# Stored data
++++

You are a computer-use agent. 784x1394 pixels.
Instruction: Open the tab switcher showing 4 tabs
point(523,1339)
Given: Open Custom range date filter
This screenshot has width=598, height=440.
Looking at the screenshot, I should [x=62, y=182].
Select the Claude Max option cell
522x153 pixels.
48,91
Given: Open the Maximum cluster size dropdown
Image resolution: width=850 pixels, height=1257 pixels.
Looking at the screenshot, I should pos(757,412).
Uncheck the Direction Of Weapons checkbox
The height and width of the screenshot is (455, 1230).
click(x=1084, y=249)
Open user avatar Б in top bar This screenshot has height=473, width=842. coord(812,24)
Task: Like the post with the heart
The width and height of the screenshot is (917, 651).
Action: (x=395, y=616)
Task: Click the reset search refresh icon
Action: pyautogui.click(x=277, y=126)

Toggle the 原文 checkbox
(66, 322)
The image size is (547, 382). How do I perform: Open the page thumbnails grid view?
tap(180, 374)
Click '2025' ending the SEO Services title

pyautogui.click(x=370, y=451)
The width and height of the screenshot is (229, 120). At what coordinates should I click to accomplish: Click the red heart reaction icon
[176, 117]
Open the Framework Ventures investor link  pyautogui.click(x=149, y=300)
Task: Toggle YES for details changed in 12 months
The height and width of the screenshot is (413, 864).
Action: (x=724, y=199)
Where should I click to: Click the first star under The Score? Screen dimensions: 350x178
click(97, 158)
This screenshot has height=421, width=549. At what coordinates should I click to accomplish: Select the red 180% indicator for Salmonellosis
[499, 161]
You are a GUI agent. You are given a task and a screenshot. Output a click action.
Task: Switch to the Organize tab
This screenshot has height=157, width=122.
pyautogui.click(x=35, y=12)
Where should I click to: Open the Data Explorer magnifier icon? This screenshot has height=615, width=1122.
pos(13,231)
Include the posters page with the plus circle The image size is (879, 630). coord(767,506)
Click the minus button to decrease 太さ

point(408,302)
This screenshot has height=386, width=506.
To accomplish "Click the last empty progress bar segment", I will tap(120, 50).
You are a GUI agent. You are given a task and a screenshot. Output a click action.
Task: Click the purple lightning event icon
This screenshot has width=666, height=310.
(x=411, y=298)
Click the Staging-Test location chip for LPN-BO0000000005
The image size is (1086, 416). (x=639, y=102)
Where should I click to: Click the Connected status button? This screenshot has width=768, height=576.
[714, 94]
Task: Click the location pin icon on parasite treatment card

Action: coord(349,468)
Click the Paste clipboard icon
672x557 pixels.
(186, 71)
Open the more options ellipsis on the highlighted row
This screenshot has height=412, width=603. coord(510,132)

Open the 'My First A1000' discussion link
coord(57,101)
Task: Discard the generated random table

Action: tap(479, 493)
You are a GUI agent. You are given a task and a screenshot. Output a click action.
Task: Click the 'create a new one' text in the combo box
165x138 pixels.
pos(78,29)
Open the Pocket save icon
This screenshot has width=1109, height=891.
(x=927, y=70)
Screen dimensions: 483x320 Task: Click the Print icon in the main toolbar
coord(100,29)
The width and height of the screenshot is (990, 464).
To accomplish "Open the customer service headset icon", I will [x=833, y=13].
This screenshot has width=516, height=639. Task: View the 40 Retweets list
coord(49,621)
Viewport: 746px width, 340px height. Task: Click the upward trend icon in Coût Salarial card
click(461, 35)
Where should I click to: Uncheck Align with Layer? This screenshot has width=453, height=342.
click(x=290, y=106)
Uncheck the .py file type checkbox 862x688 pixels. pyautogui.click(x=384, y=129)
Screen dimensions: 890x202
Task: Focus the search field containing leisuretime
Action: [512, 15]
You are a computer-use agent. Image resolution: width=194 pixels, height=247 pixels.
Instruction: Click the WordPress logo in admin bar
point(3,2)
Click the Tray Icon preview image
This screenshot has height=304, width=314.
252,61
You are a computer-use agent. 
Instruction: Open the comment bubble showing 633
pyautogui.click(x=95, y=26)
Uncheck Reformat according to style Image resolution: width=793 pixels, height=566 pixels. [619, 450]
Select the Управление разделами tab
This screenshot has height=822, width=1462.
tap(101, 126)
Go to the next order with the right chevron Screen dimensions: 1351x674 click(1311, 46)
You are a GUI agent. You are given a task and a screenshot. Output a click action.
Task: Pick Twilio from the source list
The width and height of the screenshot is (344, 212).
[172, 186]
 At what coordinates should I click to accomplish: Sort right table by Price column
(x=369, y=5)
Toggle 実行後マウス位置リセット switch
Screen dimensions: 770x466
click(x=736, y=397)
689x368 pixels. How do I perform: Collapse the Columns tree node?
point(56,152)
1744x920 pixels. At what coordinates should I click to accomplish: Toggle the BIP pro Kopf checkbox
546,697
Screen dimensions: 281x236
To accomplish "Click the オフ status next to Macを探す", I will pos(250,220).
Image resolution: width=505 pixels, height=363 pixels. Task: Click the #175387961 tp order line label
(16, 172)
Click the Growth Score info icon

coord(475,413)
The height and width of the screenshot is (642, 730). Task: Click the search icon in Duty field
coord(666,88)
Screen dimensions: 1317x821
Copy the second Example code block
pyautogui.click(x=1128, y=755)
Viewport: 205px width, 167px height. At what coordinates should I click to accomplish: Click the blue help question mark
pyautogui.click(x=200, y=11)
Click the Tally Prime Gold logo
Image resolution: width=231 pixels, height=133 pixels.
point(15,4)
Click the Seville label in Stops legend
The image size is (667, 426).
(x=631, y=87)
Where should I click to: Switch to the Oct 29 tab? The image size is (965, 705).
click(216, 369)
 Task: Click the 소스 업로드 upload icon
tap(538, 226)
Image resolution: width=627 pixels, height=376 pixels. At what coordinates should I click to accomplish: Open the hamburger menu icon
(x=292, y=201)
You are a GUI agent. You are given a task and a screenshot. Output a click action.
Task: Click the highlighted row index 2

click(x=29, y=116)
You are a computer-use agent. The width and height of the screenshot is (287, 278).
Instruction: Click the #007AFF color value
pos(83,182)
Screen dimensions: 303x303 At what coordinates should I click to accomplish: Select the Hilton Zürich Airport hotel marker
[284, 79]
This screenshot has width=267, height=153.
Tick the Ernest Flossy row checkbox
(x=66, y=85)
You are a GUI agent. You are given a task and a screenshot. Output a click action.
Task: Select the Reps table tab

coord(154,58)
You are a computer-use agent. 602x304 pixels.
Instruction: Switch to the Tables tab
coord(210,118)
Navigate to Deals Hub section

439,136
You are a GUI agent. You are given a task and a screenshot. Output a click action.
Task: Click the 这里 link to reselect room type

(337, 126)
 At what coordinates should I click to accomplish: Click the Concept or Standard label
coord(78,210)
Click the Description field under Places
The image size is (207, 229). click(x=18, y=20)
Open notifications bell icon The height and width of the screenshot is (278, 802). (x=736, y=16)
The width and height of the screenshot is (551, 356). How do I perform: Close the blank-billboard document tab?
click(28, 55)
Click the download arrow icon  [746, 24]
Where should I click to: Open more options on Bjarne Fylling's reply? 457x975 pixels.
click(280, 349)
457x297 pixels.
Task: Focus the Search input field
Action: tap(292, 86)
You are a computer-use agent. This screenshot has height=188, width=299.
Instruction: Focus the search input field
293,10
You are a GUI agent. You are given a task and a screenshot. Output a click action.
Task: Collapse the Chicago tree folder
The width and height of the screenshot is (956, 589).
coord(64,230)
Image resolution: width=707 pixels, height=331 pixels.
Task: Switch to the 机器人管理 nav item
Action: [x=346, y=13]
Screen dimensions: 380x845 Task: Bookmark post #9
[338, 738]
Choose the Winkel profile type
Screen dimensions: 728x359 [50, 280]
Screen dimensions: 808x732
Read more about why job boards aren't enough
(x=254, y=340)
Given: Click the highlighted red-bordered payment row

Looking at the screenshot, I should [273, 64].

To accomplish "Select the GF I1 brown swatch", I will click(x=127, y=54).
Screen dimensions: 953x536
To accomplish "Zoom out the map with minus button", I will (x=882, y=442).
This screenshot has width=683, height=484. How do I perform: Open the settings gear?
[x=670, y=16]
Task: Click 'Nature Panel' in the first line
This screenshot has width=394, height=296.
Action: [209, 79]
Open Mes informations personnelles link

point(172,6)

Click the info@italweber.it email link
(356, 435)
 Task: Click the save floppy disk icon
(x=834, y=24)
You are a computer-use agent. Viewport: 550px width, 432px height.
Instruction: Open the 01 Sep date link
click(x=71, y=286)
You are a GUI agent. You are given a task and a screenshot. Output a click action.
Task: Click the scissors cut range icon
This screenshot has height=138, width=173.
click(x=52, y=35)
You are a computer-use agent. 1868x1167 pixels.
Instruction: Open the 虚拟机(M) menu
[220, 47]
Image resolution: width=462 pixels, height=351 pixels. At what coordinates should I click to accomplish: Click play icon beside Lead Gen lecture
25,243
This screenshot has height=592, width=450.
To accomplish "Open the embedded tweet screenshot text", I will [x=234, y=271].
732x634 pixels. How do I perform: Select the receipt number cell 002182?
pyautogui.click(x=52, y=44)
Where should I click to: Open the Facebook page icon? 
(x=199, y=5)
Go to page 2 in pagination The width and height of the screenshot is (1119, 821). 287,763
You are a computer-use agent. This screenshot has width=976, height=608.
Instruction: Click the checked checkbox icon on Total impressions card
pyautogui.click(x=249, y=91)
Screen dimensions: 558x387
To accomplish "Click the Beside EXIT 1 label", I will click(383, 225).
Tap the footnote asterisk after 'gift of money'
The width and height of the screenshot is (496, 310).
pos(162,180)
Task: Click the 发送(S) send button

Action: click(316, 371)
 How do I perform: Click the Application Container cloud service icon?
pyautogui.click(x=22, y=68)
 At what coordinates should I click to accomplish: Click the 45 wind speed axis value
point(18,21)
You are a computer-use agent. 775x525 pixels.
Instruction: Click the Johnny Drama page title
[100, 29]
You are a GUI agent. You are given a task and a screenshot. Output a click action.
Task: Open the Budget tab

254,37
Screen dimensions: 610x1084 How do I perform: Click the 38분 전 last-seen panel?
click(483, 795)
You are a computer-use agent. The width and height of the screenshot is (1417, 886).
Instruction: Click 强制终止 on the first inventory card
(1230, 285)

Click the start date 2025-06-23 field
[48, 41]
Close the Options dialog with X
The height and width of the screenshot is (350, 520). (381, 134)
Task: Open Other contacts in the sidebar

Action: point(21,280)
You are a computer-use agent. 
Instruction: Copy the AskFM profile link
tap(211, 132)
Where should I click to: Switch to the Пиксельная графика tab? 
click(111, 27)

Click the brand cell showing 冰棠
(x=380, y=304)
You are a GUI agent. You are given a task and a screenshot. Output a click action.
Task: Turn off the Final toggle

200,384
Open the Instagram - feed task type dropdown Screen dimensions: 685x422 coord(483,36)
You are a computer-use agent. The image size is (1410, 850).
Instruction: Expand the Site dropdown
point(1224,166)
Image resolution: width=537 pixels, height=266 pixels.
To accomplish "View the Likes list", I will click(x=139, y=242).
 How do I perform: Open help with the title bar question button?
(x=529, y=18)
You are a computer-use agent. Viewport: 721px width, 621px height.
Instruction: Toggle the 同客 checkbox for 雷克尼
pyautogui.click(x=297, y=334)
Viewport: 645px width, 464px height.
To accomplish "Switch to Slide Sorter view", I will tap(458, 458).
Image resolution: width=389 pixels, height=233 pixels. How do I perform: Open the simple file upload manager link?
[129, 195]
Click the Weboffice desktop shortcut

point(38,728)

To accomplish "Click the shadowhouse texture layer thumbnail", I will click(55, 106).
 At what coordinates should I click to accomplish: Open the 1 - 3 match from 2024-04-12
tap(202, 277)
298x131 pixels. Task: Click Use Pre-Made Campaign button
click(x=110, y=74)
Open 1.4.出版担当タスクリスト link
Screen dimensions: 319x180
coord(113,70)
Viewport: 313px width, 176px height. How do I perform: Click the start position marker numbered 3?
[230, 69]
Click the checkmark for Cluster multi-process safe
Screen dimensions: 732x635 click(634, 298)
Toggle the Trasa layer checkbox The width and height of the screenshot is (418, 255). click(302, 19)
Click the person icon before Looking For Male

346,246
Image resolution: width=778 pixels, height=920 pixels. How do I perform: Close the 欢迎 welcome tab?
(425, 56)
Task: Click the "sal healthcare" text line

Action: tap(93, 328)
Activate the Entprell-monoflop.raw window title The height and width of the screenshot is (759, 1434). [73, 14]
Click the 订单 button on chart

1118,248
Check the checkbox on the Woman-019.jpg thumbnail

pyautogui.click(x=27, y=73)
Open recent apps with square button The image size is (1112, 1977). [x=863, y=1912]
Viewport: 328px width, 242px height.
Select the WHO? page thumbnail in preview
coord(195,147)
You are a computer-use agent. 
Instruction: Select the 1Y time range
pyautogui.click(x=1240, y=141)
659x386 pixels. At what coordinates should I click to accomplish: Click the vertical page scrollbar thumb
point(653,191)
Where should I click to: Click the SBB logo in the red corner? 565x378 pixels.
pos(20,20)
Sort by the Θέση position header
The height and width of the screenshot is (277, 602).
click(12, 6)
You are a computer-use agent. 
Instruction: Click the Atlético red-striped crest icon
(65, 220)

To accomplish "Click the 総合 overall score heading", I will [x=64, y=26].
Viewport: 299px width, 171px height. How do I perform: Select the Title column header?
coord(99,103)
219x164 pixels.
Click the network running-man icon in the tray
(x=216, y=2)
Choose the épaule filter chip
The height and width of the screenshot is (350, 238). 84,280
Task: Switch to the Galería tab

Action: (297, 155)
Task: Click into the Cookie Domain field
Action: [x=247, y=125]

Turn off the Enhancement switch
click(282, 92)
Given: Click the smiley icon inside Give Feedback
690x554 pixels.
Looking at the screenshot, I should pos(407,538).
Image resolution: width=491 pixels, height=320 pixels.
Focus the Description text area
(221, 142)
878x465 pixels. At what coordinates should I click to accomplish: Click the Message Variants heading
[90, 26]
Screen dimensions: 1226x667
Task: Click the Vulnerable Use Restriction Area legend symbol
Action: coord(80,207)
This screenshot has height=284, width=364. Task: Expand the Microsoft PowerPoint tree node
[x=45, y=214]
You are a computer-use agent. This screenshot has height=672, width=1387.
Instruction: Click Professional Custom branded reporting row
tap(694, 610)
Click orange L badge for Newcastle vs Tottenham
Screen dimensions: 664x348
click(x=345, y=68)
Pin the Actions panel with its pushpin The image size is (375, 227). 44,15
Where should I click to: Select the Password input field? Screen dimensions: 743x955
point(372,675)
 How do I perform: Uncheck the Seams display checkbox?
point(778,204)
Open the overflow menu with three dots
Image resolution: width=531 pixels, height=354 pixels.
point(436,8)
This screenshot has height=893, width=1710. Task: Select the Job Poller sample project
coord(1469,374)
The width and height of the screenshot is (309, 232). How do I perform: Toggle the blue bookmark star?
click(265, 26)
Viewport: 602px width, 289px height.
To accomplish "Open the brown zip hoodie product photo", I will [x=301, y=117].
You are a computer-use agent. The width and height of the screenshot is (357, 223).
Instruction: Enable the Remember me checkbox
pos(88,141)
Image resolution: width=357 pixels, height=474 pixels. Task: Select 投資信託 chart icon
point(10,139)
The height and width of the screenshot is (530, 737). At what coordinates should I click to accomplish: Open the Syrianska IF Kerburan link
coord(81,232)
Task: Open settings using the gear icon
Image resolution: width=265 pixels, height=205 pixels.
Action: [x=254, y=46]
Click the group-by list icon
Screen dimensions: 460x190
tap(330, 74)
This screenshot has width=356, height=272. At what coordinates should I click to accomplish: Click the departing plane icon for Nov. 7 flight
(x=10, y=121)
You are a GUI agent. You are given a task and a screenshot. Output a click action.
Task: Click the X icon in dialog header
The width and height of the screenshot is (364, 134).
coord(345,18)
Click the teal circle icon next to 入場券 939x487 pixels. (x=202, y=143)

++++

# GOAL OF THE EXERCISE
Exact duplication is required for the lines above, from the line that contains "Task: Click the save floppy disk icon" to the line that contains "Task: Click the scissors cut range icon", inclusive; omit all others.

# EXERCISE RESPONSE
 Task: Click the save floppy disk icon
(x=834, y=24)
You are a computer-use agent. Viewport: 550px width, 432px height.
Instruction: Open the 01 Sep date link
click(x=71, y=286)
You are a GUI agent. You are given a task and a screenshot. Output a click action.
Task: Click the scissors cut range icon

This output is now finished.